# PROBLEM STATEMENT
Return each line of the data below that contains the string "target".

(STORED DATA)

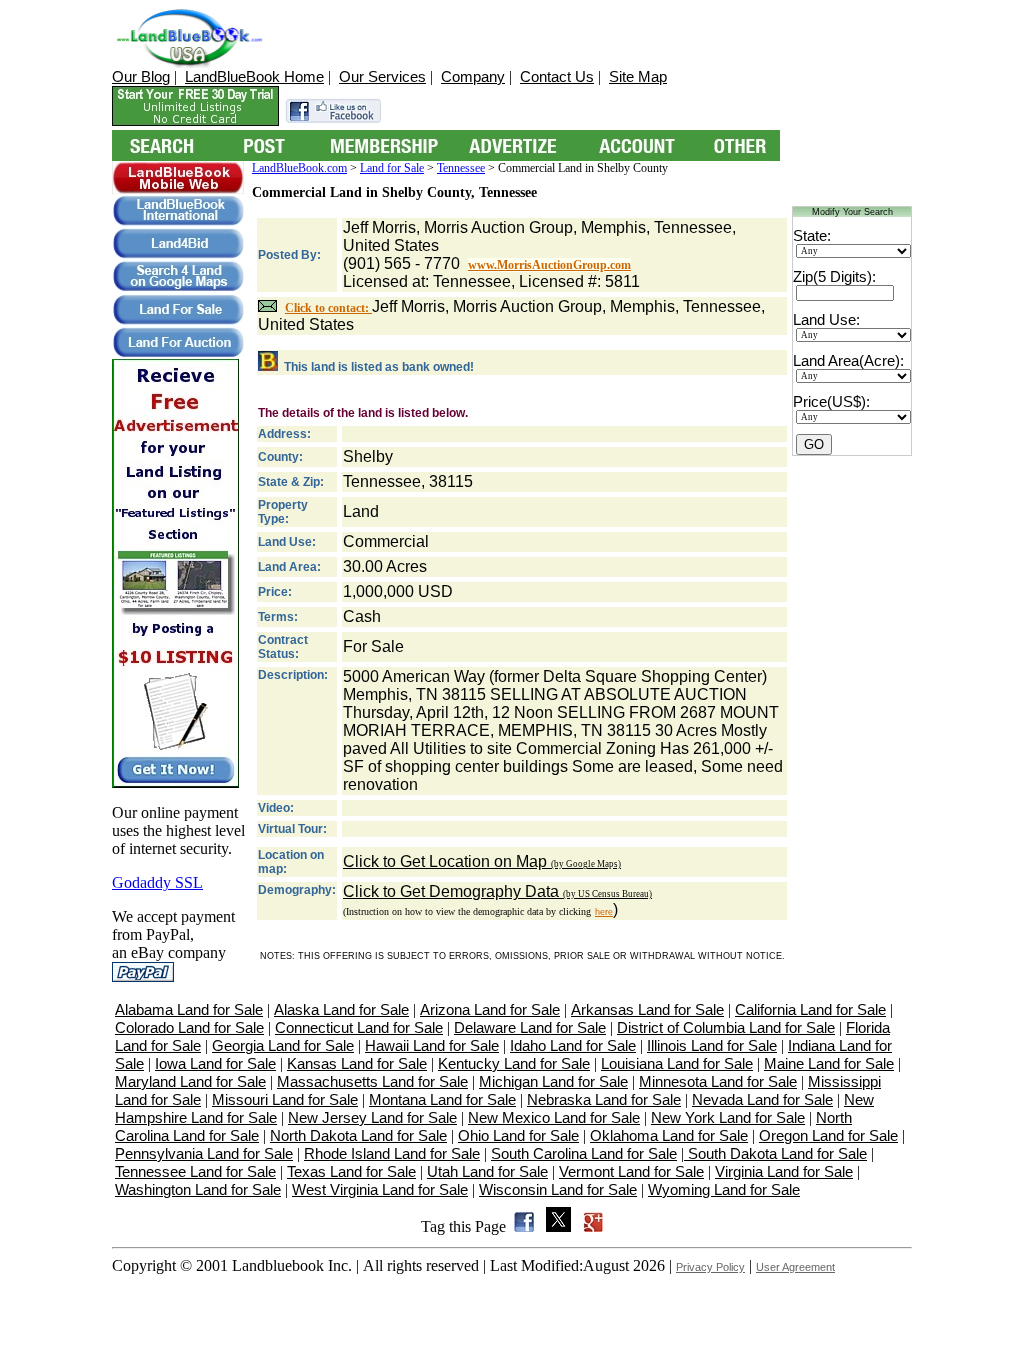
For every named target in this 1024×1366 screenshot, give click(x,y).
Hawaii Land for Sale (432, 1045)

(End STORED DATA)
(STORED DATA)

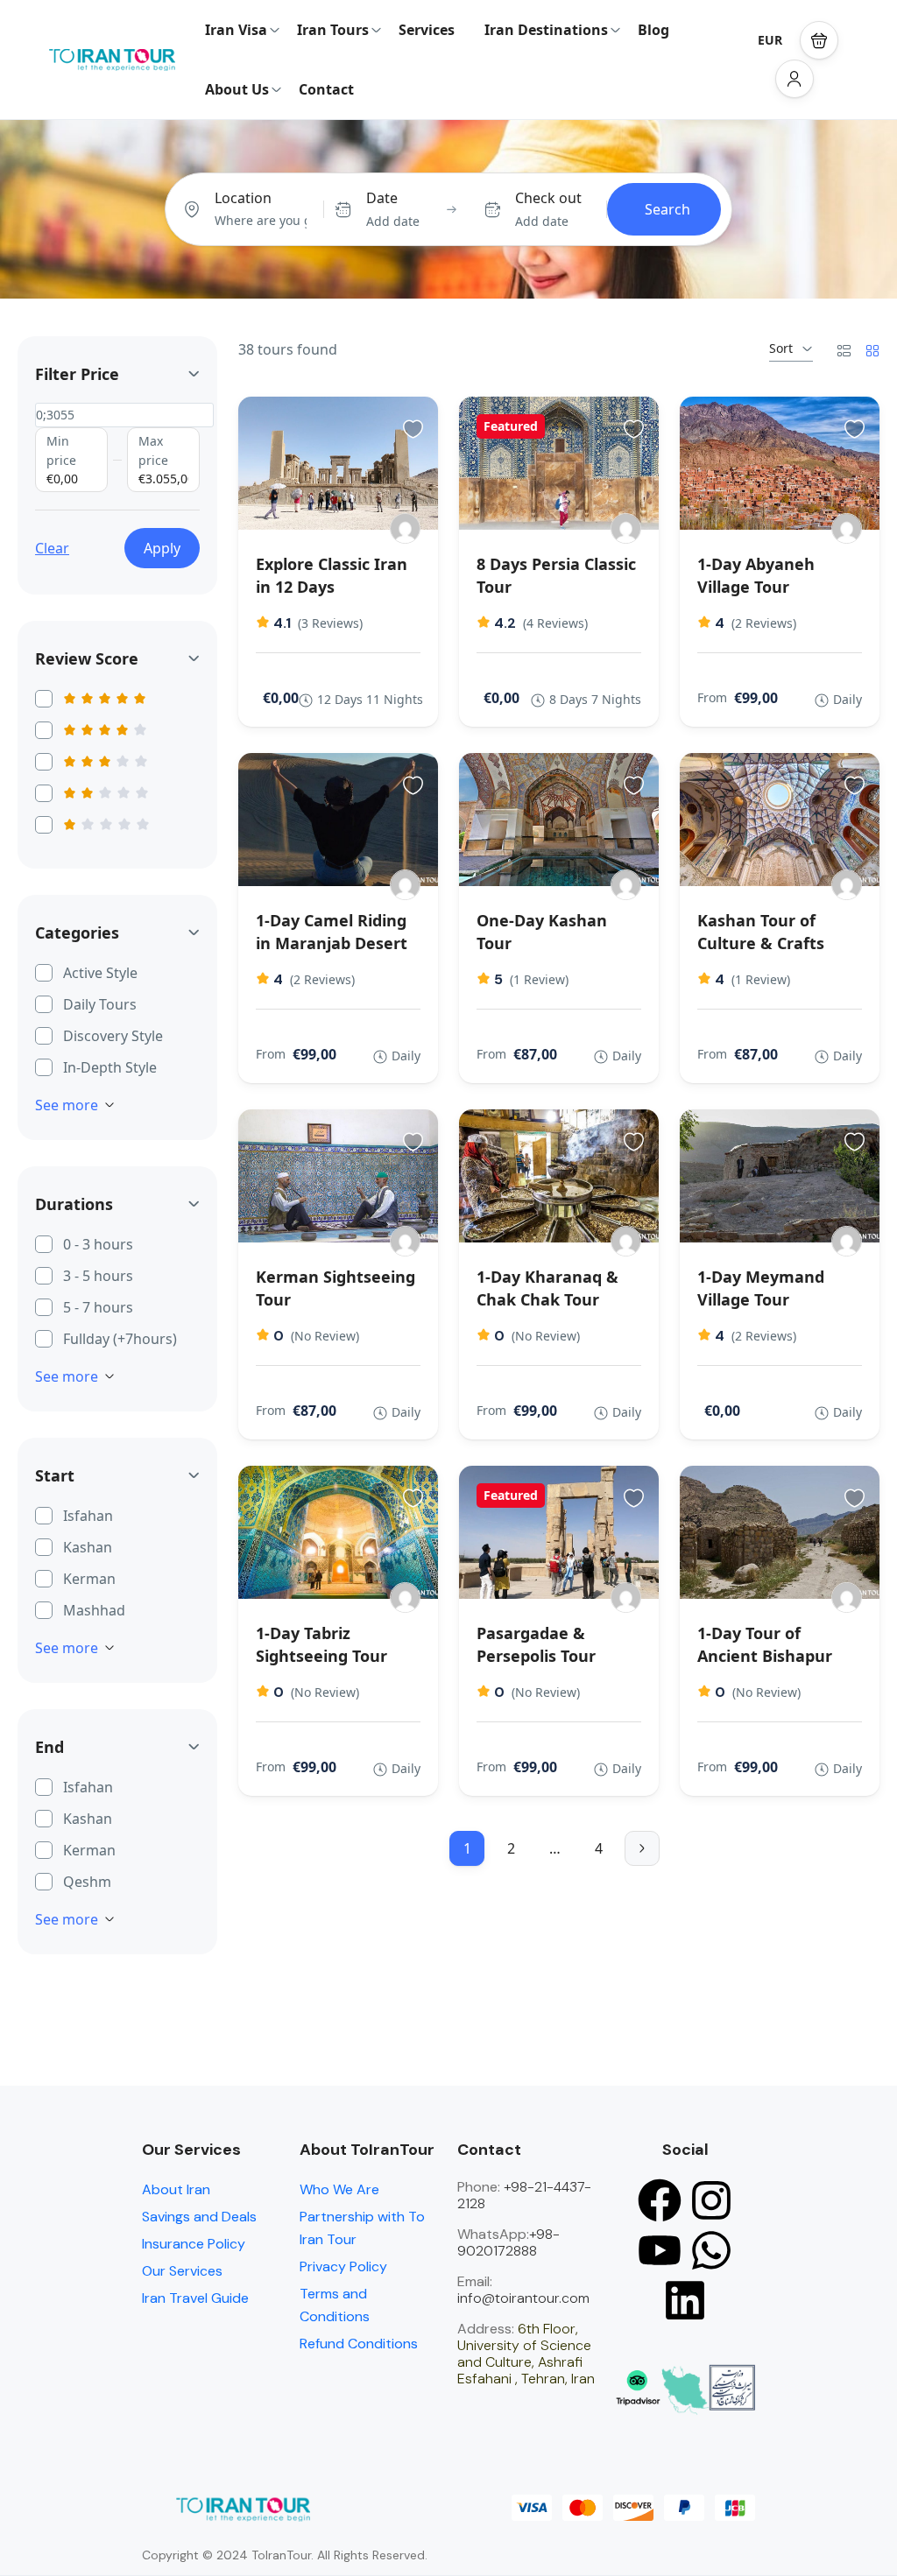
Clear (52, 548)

(End STORED DATA)
(STORED DATA)

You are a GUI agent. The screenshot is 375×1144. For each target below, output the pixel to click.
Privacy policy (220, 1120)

(End STORED DATA)

# RESULT OF THE TASK
For every named target in this 1024×1366 screenshot, give click(x,y).
You are a GUI agent. The screenshot is 375×1144. For each target below, output the pixel to click.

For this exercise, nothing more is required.